AHLs displayed a dose-correlative impact on nano-ZnO toxicity, and increasing the concentration of AHL did not always favour the tolerance of cells to NP stress. Interestingly, exogenous dosing of AHLs at 0.1–0.5 µM only improved cell density and membrane integrity under nano-ZnO stress, while metabolic functions, including AOR, AMO activity and amoA expression, were still inhibited or even deteriorated further (Figure 2 and Figure 3). These results indicated that QS regulation for stress tolerance was dependent on the AHL dosing concentration. An increase in AHL concentration was expected to be immediately perceived by N. europaea cells, resulting in their coordination as a group [18] to fight against NP exposure. Thus, AHLs dosing at 0.1–0.5 µM were not expected to cause notable reductions in cell density and membrane integrity (Figure 2). However, Batchelor et al. [20] reported that increasing the concentration of C6-oxo-HSL decreases its growth- and activity-promoting effects on N. europaea. Therefore, it is possible that a higher dose of AHLs might compromise the QS regulation effects on N. europaea cells for NP stress resistance, such as the impaired AOR, AMO activity, and amoA expression seen in this study (Figure 3). With further increase of AHL concentration up to 1 µM, the alleviation of QS regulation effect might even exacerbate nano-ZnO toxicities, which finally resulted in the observed inhibitions on all cellular metabolic activities (Figure 2 and Figure 3).
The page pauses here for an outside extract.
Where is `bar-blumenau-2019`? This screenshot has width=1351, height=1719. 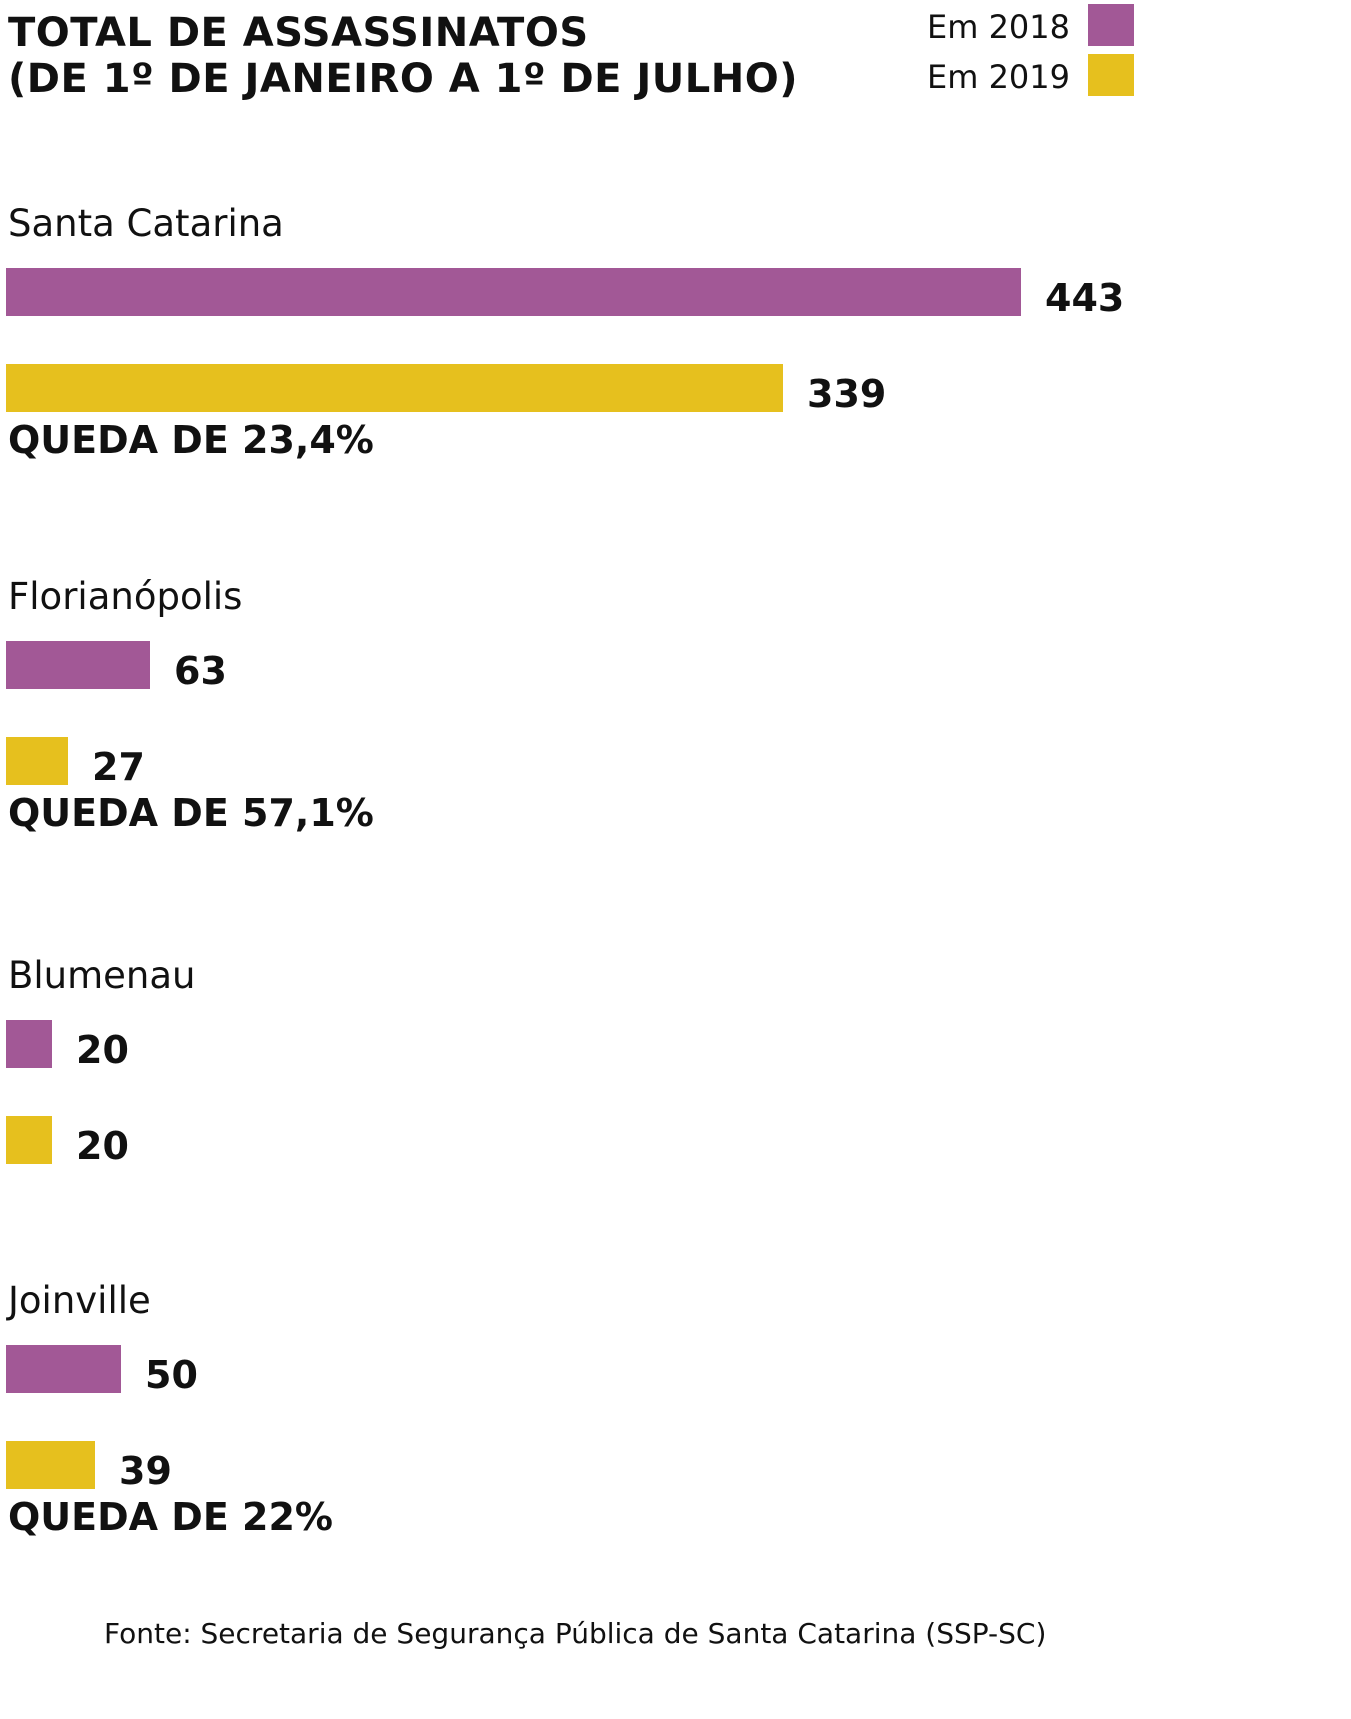 bar-blumenau-2019 is located at coordinates (29, 1140).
The reason for the compromised QS regulation effects with increasing AHL concentrations observed by Batchelor et al. [20] and in this study remains unclear. One possible explanation is that N. europaea is generally an autotrophic bacterium that lacks key genes necessary for the transport and assimilation of organic substances [39], and it is sensitive to environmental perturbations, including the presence of organic compounds (Hallin et al., 2005; Radniecki et al., 2008; Urakawa et al., 2008). AHLs function not only as QS signals, but also as organic substrates. It has been reported that AHLs are assimilated or metabolized by heterotrophic bacteria in activated sludge [40,41]. As monocyclic organic compounds, AHLs at higher concentrations might potentially affect the metabolic and ammonia oxidation activities of autotrophic N. europaea cells, especially when they are stressed by nano-ZnO. The oxic ammonia oxidation rate of N. europaea cells has been shown to significantly decrease by approximately 45%, without bacterial growth, in the presence of the small-molecule organic compound, fructose [42]. Therefore, a higher dose of AHLs may compromise the effects of QS regulation on cellular tolerance to nano-ZnO or even exert toxic effects on cells.

5. Conclusions

This study preliminarily examined the effects of exogenous AHL on a typical ammonia oxidizer-N. europaea under nano-ZnO stress. AHL displayed a dose-correlative impact on cellular tolerance to nano-ZnO exposure, and AHL at a dose of 0.01 µM significantly alleviated the acute nanotoxicities. Moreover, AHL addition notably enhanced cellular anti-oxidative stress capacities. The findings in this study provide novel insights into the development of QS regulation strategies to alleviate NP toxicity and its environmental risk.